▶ **Supplied data**:
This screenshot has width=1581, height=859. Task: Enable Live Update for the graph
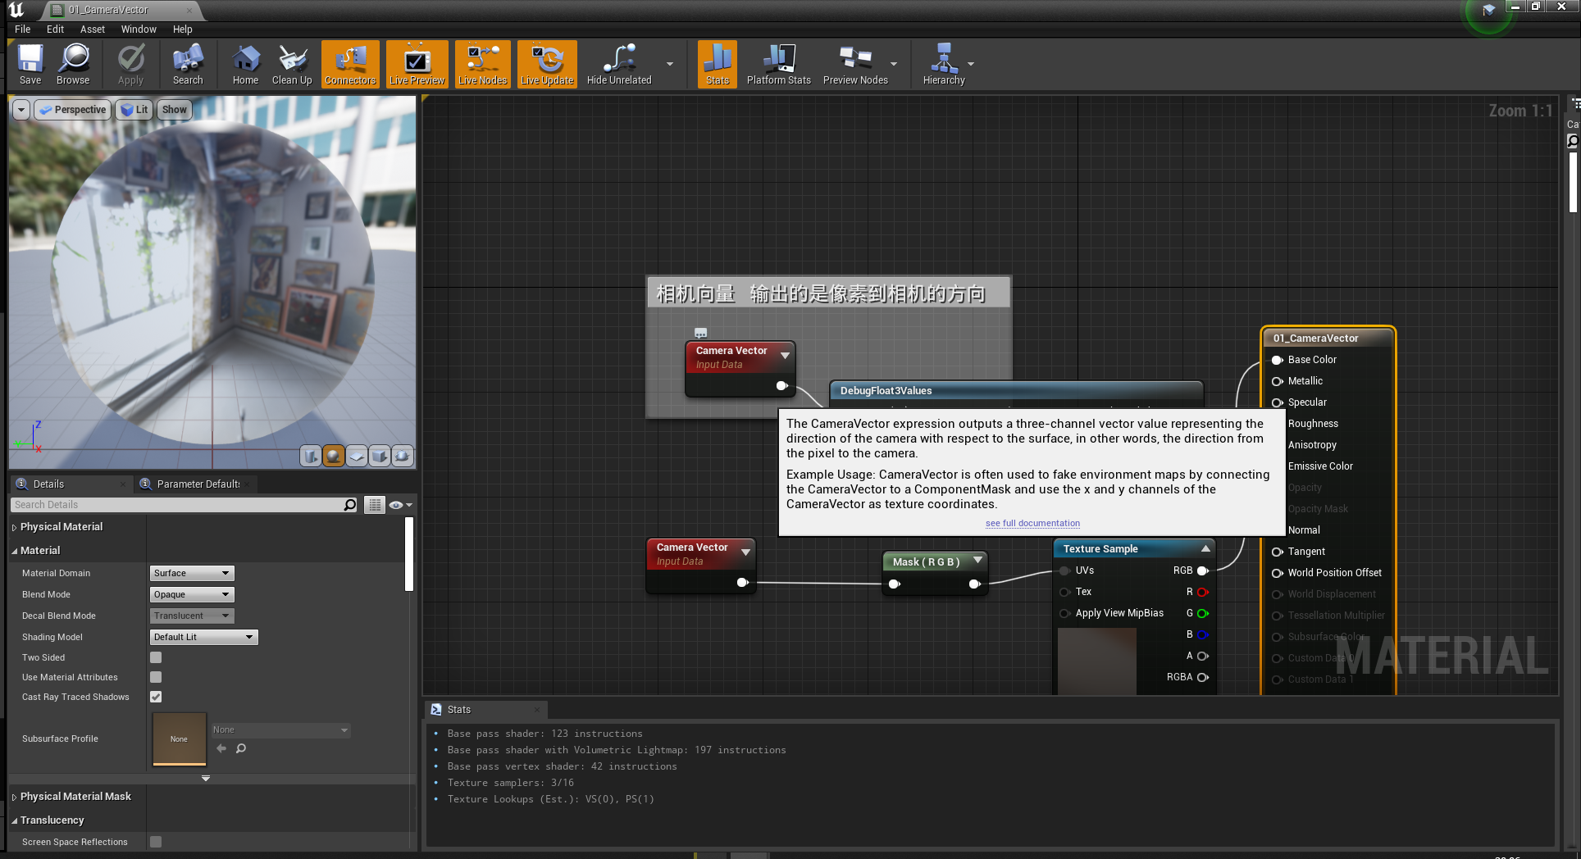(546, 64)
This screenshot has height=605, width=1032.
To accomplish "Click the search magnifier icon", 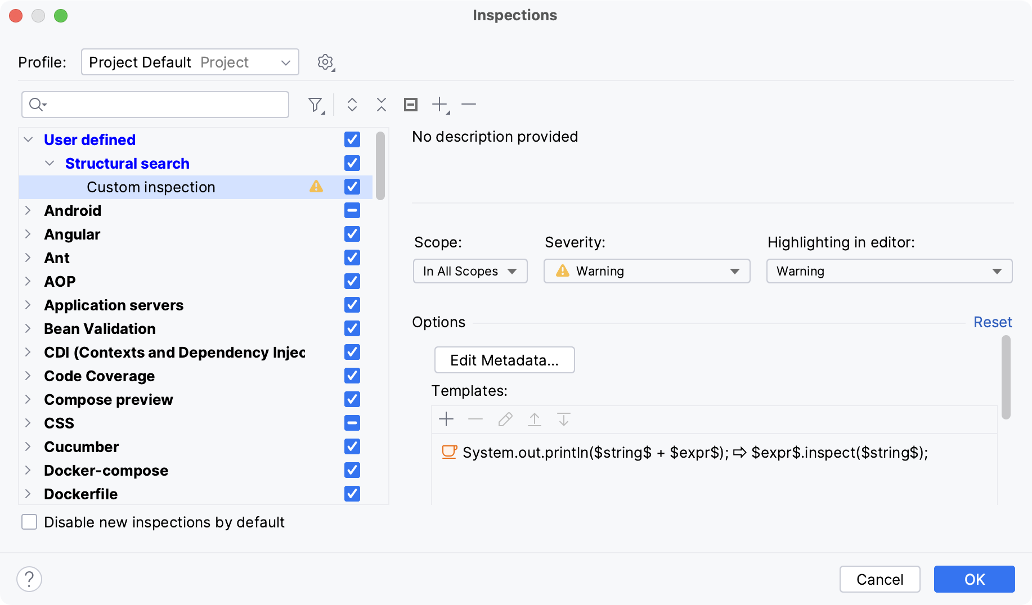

...

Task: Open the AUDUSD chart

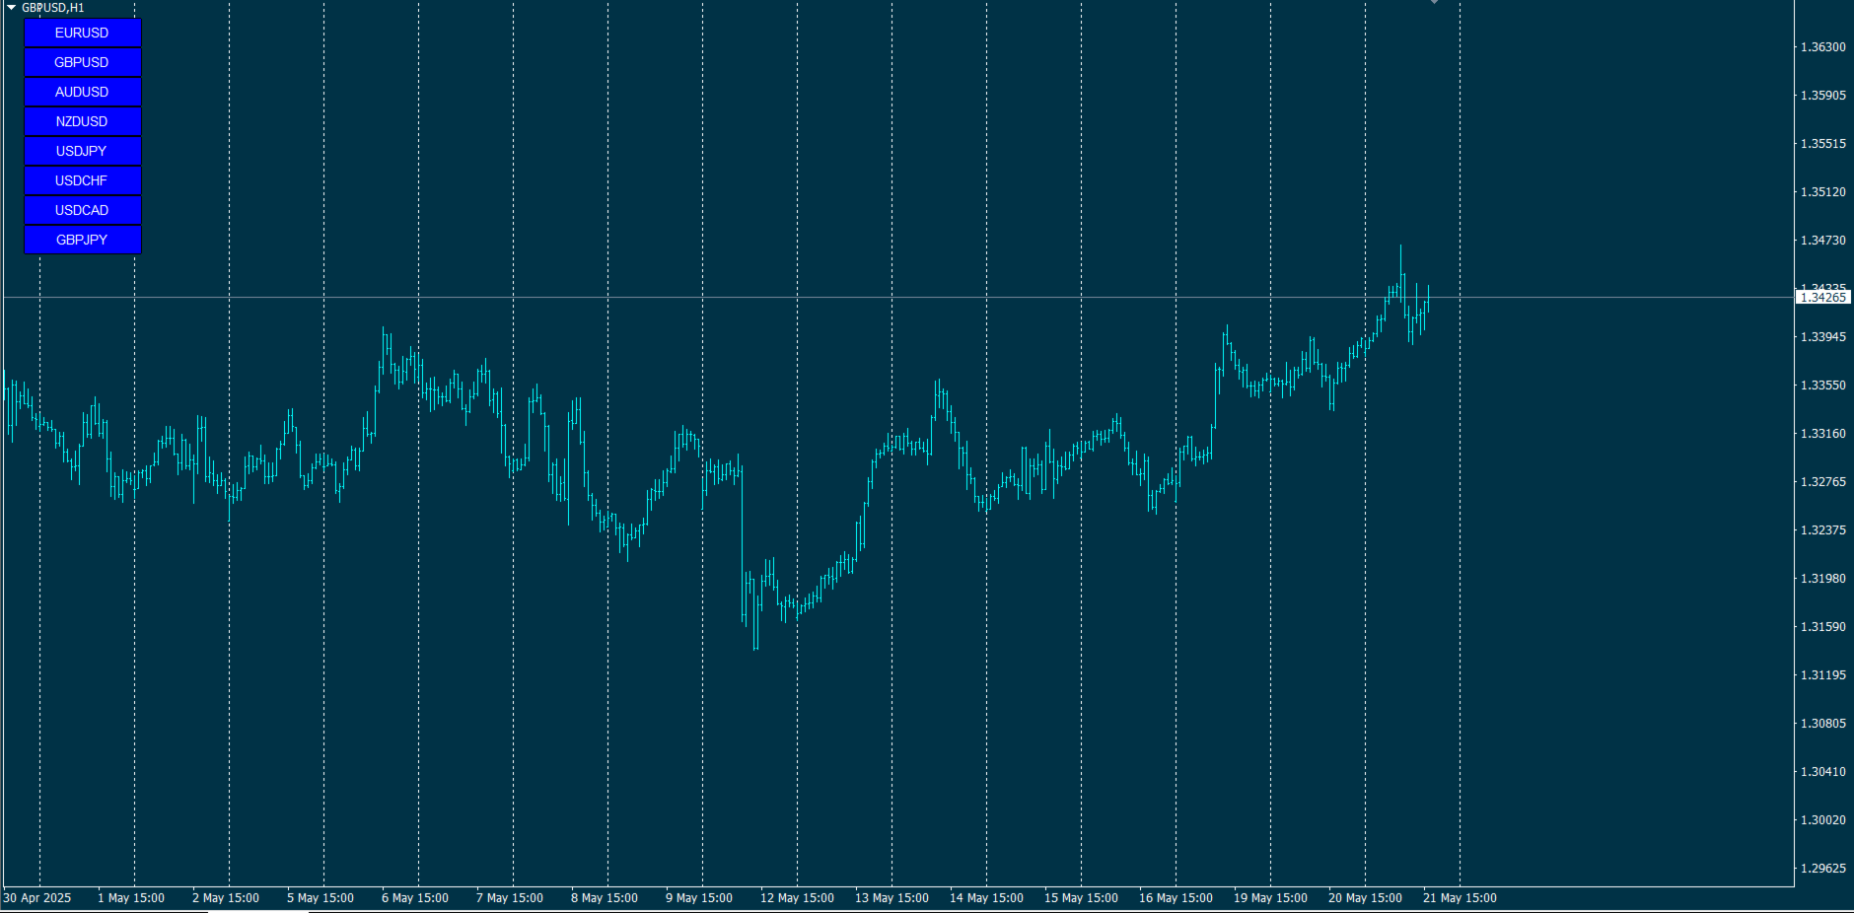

==

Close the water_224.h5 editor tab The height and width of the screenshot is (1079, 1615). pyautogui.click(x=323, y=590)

▶ **Exercise goal**: Skipping every picture, transcribe exactly the lines above from the one containing "This screenshot has width=1581, height=859." through the one containing "the search magnifier", both included.

▶ **Output of the task**:
This screenshot has width=1581, height=859. Task: Enable Live Update for the graph
(546, 64)
This screenshot has height=605, width=1032.
To accomplish "Click the search magnifier icon", 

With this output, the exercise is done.